* **Your assignment**:
From the records below, give the number of lines that contain the string "name", without any other text.

- - - - - - -

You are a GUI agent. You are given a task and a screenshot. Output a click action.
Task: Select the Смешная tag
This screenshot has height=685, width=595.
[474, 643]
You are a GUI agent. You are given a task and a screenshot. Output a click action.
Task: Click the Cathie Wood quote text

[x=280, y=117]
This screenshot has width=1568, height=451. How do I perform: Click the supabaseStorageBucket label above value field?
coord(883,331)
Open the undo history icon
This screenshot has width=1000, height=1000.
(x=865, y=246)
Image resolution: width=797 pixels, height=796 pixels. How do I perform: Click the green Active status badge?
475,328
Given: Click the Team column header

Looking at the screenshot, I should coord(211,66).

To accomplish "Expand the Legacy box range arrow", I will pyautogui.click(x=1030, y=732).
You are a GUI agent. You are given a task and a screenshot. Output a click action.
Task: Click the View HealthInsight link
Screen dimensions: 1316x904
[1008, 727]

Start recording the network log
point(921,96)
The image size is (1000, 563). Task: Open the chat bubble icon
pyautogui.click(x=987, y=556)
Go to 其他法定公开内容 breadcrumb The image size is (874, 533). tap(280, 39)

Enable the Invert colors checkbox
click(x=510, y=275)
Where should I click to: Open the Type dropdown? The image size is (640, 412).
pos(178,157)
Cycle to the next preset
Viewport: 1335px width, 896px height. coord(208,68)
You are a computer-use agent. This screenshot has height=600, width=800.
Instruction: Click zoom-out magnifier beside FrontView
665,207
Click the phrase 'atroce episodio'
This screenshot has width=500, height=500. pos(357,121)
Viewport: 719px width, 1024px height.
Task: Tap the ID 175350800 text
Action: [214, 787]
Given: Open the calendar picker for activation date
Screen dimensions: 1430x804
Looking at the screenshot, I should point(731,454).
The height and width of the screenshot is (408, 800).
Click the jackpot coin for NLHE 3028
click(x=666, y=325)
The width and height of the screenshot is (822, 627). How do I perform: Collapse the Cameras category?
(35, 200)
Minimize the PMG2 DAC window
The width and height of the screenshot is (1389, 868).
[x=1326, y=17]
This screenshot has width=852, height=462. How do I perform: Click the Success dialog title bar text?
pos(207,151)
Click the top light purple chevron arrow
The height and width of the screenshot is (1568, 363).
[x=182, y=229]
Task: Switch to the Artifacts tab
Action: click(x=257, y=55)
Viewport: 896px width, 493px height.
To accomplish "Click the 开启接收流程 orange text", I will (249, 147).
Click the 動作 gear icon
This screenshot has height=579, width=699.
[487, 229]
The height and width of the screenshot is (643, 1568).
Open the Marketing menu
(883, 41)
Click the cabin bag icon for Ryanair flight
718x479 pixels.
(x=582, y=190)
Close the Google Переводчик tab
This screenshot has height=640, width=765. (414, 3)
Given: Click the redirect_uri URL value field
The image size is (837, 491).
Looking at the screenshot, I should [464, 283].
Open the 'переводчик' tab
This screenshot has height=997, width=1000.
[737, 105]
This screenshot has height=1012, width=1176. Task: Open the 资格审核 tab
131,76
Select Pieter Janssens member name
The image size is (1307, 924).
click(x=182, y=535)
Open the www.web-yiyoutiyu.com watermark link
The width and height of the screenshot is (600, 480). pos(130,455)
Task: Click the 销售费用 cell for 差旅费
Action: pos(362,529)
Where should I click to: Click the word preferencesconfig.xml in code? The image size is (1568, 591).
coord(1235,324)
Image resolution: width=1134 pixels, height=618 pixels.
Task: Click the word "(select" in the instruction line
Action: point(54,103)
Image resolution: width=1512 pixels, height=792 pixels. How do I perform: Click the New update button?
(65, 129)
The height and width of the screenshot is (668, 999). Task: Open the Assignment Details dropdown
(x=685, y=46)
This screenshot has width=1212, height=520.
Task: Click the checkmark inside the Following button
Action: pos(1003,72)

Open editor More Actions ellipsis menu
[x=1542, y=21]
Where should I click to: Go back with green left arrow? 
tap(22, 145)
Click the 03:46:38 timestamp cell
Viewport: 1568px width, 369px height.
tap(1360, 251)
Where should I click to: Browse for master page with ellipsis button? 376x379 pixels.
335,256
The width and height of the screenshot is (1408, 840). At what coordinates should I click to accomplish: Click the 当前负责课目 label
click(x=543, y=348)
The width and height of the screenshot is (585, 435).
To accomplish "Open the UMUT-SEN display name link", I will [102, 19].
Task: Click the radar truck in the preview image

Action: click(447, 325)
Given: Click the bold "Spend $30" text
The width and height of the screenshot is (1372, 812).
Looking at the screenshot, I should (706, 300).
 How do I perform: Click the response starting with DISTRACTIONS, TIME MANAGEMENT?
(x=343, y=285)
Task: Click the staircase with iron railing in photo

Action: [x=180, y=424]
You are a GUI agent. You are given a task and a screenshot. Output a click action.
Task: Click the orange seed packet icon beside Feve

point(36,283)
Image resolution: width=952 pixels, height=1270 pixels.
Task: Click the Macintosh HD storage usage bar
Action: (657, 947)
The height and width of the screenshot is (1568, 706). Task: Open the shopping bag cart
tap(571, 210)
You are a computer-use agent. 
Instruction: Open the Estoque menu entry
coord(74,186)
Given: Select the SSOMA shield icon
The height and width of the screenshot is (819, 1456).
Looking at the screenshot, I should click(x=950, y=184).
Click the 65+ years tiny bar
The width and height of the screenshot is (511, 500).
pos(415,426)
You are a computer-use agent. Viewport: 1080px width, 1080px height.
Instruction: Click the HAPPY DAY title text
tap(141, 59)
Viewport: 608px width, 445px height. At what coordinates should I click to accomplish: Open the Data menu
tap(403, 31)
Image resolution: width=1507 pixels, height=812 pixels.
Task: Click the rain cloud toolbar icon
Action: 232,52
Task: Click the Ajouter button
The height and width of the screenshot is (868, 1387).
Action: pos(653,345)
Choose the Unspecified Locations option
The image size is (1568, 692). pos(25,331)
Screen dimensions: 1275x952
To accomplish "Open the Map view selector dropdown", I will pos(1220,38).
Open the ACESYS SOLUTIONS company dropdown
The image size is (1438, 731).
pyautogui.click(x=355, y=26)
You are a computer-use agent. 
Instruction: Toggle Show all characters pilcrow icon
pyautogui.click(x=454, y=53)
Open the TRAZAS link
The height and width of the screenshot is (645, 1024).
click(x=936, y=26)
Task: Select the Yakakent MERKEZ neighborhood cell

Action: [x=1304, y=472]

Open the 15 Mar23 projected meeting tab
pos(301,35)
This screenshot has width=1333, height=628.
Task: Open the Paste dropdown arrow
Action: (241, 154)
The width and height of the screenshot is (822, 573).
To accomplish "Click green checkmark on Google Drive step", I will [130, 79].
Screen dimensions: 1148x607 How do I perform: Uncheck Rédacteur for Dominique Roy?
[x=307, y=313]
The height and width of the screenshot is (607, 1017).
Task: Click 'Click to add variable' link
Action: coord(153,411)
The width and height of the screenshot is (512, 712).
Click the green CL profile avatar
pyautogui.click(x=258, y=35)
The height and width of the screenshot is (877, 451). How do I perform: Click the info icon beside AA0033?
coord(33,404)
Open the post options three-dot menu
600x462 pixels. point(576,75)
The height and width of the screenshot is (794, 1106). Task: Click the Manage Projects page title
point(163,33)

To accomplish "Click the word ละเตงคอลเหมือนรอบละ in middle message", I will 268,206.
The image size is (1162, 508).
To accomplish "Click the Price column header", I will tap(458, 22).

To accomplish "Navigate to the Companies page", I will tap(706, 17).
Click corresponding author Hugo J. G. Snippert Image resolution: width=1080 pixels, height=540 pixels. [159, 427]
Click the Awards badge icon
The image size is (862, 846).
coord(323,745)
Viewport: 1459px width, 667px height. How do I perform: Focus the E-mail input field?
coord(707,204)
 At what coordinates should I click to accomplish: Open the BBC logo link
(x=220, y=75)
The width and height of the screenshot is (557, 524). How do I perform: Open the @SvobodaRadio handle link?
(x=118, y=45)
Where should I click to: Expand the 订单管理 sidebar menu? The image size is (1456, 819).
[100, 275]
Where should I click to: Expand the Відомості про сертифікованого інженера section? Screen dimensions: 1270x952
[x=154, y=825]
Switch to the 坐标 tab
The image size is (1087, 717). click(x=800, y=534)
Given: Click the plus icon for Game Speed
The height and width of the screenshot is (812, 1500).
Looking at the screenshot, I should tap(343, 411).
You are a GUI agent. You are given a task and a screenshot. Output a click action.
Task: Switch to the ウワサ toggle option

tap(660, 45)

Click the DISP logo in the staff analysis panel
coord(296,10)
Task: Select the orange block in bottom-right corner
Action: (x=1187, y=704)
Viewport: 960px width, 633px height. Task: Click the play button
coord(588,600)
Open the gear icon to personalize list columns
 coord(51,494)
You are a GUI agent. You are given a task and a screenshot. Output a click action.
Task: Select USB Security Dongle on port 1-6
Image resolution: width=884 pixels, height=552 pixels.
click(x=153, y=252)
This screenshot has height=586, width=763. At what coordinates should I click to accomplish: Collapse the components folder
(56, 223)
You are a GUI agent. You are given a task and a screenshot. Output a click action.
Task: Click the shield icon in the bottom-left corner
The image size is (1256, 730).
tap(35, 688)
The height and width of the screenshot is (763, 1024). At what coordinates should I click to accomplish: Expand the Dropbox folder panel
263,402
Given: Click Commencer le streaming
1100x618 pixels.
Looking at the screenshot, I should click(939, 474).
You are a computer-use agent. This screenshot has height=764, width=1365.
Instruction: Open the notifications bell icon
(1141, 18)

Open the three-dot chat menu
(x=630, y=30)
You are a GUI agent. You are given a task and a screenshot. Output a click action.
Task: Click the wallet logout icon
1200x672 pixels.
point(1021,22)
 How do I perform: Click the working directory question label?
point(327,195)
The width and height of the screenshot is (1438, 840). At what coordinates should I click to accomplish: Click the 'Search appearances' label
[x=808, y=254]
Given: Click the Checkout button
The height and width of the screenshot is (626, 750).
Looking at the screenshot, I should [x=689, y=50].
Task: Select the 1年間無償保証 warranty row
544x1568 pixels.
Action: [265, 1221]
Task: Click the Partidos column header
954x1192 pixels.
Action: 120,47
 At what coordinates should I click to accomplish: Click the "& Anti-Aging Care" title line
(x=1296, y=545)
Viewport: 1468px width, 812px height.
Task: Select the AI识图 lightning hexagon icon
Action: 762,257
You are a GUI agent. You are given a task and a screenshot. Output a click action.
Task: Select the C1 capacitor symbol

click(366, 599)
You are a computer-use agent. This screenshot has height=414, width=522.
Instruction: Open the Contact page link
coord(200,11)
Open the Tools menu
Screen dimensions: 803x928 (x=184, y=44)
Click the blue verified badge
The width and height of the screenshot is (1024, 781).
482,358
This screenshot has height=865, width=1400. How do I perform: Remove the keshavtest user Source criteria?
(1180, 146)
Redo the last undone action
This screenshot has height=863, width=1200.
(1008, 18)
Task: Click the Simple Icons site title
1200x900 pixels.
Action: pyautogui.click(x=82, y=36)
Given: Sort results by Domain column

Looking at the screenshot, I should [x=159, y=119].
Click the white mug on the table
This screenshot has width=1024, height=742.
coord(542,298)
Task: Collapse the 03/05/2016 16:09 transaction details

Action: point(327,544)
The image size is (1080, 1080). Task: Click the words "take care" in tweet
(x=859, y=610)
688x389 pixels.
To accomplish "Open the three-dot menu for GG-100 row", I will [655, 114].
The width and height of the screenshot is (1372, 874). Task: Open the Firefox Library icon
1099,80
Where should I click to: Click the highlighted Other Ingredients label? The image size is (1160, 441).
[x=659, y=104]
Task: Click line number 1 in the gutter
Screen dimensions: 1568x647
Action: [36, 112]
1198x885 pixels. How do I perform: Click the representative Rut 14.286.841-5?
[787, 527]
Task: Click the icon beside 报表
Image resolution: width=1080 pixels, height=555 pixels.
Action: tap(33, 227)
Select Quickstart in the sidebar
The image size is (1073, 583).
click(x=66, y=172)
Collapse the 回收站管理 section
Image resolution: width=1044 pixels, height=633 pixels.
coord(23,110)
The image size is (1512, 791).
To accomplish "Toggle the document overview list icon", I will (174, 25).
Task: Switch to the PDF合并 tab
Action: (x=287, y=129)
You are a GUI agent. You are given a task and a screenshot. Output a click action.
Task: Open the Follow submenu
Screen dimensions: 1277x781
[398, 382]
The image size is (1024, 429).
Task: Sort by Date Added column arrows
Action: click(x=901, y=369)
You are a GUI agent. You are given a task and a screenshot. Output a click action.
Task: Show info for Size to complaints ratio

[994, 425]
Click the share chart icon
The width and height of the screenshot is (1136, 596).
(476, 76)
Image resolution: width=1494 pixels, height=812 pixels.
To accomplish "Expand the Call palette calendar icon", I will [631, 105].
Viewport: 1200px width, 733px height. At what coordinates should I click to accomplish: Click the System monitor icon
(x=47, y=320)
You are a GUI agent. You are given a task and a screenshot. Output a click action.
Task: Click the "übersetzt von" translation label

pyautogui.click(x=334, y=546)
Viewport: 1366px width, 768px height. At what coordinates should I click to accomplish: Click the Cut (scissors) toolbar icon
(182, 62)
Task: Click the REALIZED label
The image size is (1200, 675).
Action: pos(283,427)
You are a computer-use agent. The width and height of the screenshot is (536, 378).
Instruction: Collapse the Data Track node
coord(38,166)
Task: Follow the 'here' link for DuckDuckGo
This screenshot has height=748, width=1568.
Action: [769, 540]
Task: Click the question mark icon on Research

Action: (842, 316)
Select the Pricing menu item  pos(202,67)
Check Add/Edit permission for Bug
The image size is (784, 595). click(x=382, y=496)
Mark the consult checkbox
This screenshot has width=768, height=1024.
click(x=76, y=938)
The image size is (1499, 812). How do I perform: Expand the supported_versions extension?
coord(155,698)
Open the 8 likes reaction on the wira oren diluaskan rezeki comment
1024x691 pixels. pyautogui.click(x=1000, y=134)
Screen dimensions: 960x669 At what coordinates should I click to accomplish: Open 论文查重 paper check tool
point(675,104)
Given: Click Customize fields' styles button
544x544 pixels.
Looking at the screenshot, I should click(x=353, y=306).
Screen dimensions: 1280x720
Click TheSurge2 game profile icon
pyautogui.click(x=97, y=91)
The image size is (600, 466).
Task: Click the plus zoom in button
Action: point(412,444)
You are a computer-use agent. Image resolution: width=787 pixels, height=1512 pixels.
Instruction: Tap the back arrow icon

- - - - - - -

* **Expected answer**:
2